= Beginning of Section =

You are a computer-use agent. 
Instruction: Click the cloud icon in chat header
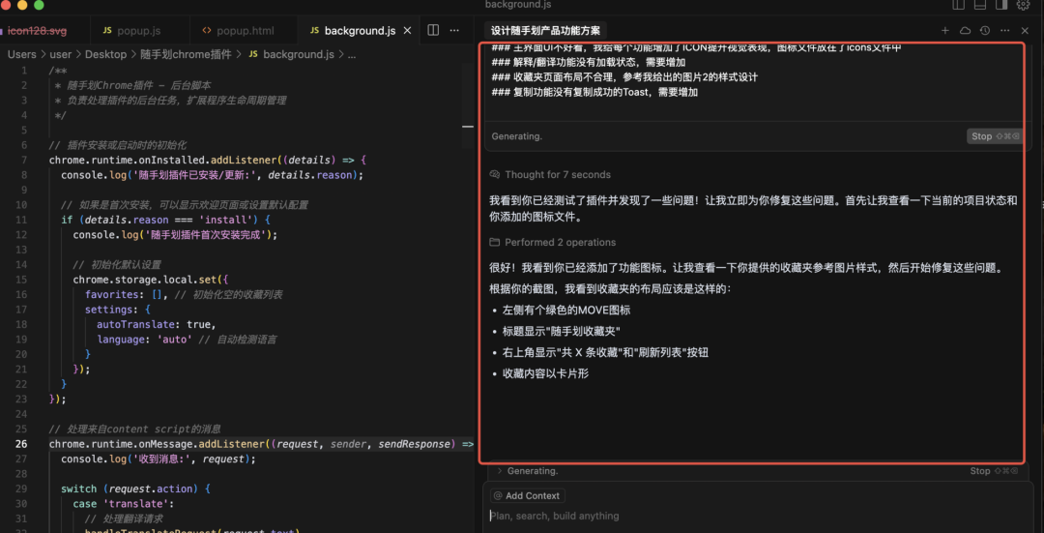click(965, 31)
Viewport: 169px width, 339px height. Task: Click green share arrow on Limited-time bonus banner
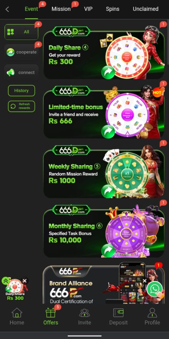(x=108, y=132)

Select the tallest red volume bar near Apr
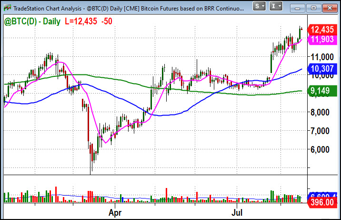pos(89,197)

= End of Section =

- PROBLEM REQUIREMENTS -
Return the lines from the one containing "Instruction: Click the" through the last line of the records, both included, exactly as written and with no pictures.

- ANSWER SPACE -
Instruction: Click the cloud icon in chat header
click(965, 31)
Viewport: 169px width, 339px height. Task: Click green share arrow on Limited-time bonus banner
(x=108, y=132)

Select the tallest red volume bar near Apr
pos(89,197)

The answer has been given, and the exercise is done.